COLUMNISTA

Educación para qué

por Gustavo Roosen Gustavo Roosen

El reciente anuncio de Nicolás Maduro de aprobar el inicio de la discusión del contrato colectivo unificado para el magisterio venezolano fue también la ocasión para pedir a los educadores incorporarse a la generación de propuestas en materia educativa para el Plan de la Patria 2019-2025. Aludiendo quizá a una de las metas del milenio –la de lograr la enseñanza primaria universal– asumida por las Naciones Unidas en el año 2000 con plazo para 2015, Maduro subrayó ahora la de lograr el 100% de niños integrados al sistema escolar. Los datos actuales muestran, sin embargo, una brecha muy grande. En los últimos años no solo no ha crecido la población escolar, sino que se ha reducido. Según estadísticas analizadas por Cerpe, 40% de la población matriculable no está en el sistema educativo. ¿Razones? Desde la insuficiencia de locales y la falta de maestros hasta las deprimentes condiciones sociales de crecientes sectores de la sociedad, expresadas en hambre en muchos casos o en la necesidad de incorporarse temprana y precariamente al mundo del trabajo.

Más allá de esta discusión sobre el cumplimiento de las metas cuantitativas es bueno detenerse en el anuncio presidencial de “nuevos paradigmas” para la educación. Su propuesta de “convertir las comunidades educativas en un gran centro de construcción de la nueva sociedad” se resume en un nuevo eslogan: “Una nueva escuela para tener una nueva sociedad”. En un gobierno como el actual un anuncio de este tipo no es, desde luego, prometedor. La educación, en todos los esquemas marcados por el populismo y el estatismo, lejos de ser un camino para el desarrollo de las personas se convierte en instrumento de sometimiento y dominación. Es una de las consecuencias de una visión paternalista de un Estado que estimula más la cultura del recibir que la del producir, la de la dependencia que la de la autosuperación, la del conformismo que la del cambio y el crecimiento.

La gran pregunta para la sociedad, no cabe duda, es educar para qué. ¿Para someter a la sociedad a la cultura de la dependencia, estimular la mendicidad, mantener y activar la presión con mecanismos como el carnet de la patria o las CLAP, recurrir sistemáticamente al engaño de aumentos salariales generadores de inflación, comprar fidelidad con sometimiento? O, al contrario, para el ejercicio de la libertad y de la ciudadanía, para el desarrollo personal, la organización, la iniciativa, el esfuerzo, la posibilidad de valerse por sí mismos y de prosperar.

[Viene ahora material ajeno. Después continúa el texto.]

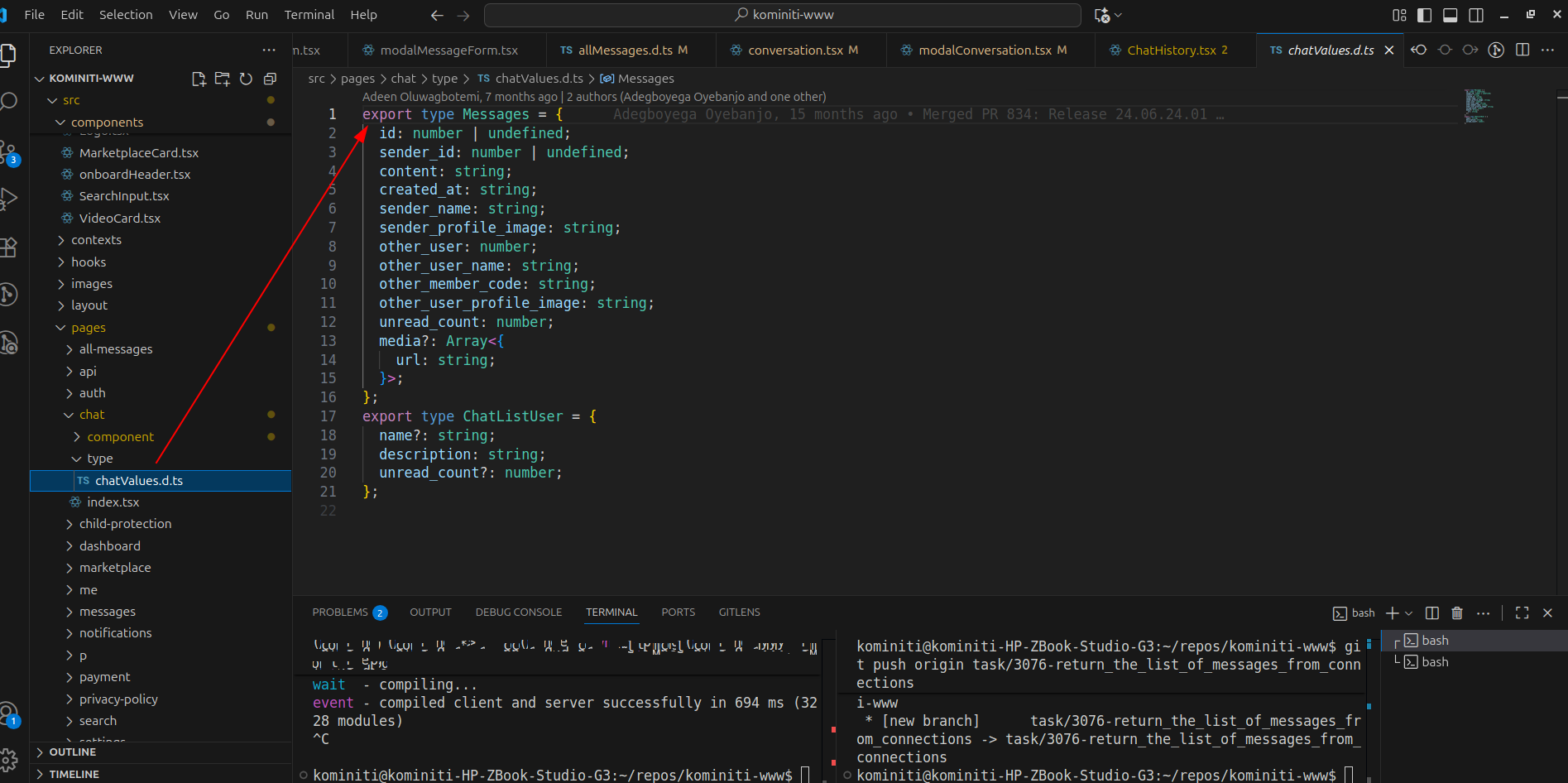This screenshot has width=1568, height=783.
Task: Refresh the Explorer file tree
Action: coord(246,79)
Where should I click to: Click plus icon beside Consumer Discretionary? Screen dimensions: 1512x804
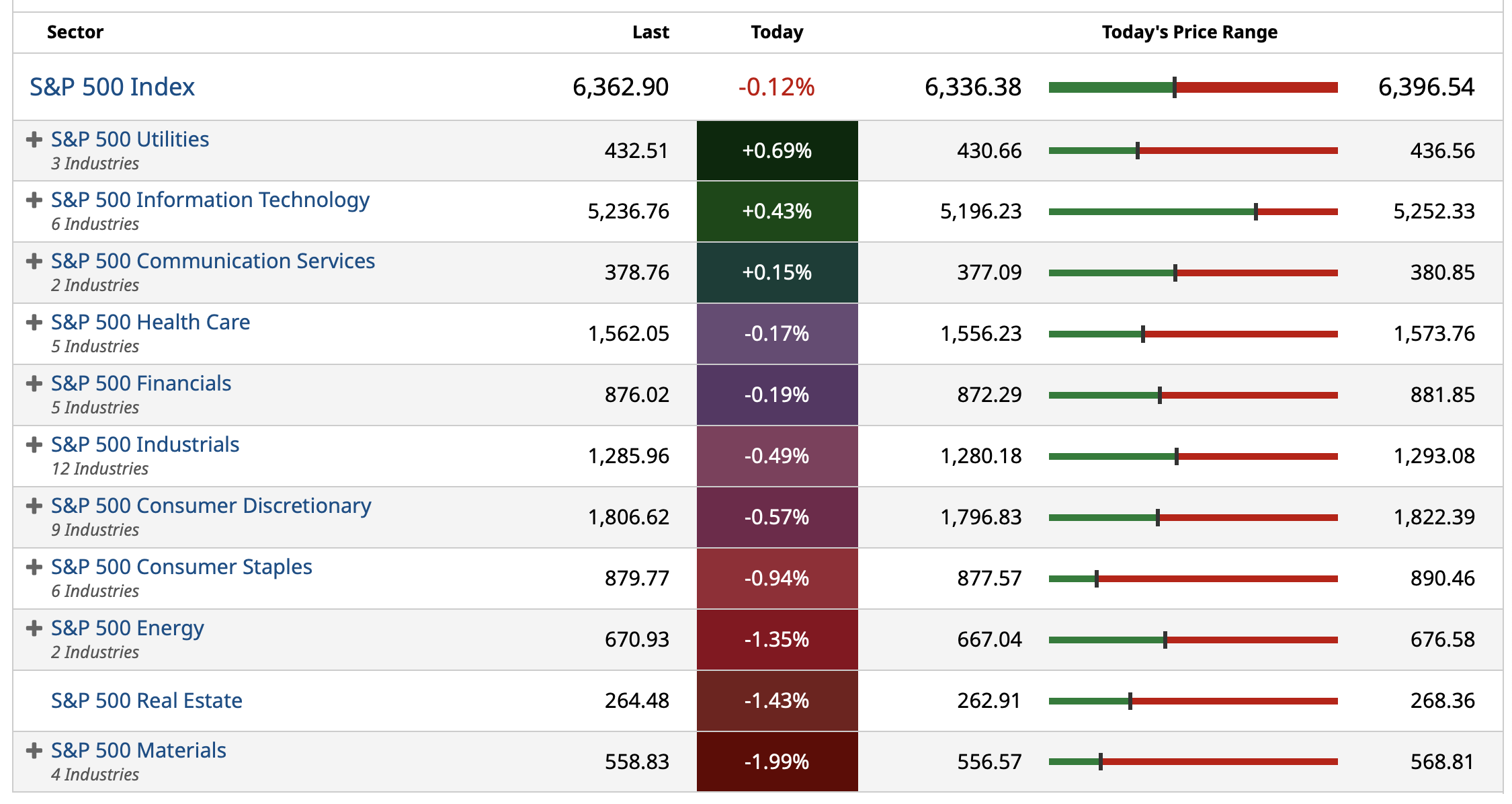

Cuando la comunidad internacional ve con preocupación el caso Venezuela, se inquieta vivamente por lo que representa como caos económico, pero le preocupa aún más lo que significa como deterioro social, degradación de una cultura y de la democracia. Les preocupa un modelo que pretende enmascararse en una supuesta voluntad popular expresada en los votos para mantener indefinidamente un sistema de control político, económico y social. Para la comunidad internacional está claro que “normalmente quienes aseguran que solo se puede conseguir más seguridad a costa de la libertad están intentando negarnos ambas cosas” como escribe Timothy Snyder, titular de la cátedra Housum de Historia en la Universidad de Yale (Sobre la tiranía).

El dilema de una educación para la libertad o para la dependencia debe ocupar lugar prioritario en la atención del liderazgo nacional. Nunca será suficiente insistir sobre el valor determinante de la educación para el sostenimiento de una cultura que valore el bienestar, la armonía social, el progreso, la dignidad, el desarrollo personal y colectivo. No hacerlo dejaría espacio para una franca degradación de esa cultura y la penetración de un modo de ser alimentador de la dependencia, la inacción y la corrupción.

La preocupación mundial no es gratuita ni es inútil, pero es al mejor liderazgo nacional al que corresponde dar respuesta al dilema. No hay tiempo para el silencio ni para el conformismo. A todos está bien recordar lo que dice el profesor Snyder: “Sin los conformistas las grandes atrocidades habrían sido imposibles”.